# [The request]
Gather every row below that contains the word "Where", and copy each one in full.
▬▬▬▬▬▬
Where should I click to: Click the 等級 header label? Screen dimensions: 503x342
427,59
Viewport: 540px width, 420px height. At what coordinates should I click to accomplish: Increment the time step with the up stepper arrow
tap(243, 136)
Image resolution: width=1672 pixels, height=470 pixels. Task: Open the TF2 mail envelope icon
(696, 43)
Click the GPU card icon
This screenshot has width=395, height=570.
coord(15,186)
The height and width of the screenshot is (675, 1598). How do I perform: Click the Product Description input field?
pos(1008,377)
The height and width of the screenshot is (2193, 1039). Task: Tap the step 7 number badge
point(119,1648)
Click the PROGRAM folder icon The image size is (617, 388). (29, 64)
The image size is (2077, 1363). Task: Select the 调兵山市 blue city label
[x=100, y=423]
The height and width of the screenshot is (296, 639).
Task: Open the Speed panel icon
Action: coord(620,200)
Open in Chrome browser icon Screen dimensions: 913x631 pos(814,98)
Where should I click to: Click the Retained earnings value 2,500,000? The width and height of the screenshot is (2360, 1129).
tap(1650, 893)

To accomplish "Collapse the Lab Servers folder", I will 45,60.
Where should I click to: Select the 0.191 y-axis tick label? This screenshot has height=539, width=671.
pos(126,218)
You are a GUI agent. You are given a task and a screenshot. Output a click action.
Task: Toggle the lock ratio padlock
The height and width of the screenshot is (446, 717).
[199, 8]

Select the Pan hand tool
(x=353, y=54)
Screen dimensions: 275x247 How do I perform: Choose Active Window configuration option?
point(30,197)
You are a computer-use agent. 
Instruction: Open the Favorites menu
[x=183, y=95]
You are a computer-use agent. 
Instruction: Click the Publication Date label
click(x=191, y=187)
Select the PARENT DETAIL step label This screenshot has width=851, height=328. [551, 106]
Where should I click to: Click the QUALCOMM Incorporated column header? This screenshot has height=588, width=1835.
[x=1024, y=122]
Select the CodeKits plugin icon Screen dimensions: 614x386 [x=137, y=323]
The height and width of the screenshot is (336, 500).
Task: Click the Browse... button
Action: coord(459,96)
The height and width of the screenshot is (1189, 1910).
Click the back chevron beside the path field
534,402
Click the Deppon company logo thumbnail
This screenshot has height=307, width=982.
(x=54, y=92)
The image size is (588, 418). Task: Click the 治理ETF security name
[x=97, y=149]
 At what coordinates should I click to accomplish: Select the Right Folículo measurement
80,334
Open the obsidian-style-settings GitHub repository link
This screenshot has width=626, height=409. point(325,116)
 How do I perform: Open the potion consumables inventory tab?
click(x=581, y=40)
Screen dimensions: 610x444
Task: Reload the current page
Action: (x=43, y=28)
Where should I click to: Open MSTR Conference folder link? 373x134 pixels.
▬▬▬▬▬▬
# [Expected output]
Where should I click to: Click the 等級 header label? Screen dimensions: 503x342
Where should I click to: Click the Retained earnings value 2,500,000? The width and height of the screenshot is (2360, 1129).
Where should I click to: Select the 0.191 y-axis tick label? This screenshot has height=539, width=671.
Where should I click to: Click the QUALCOMM Incorporated column header? This screenshot has height=588, width=1835.
Where should I click to: Open MSTR Conference folder link? 373x134 pixels.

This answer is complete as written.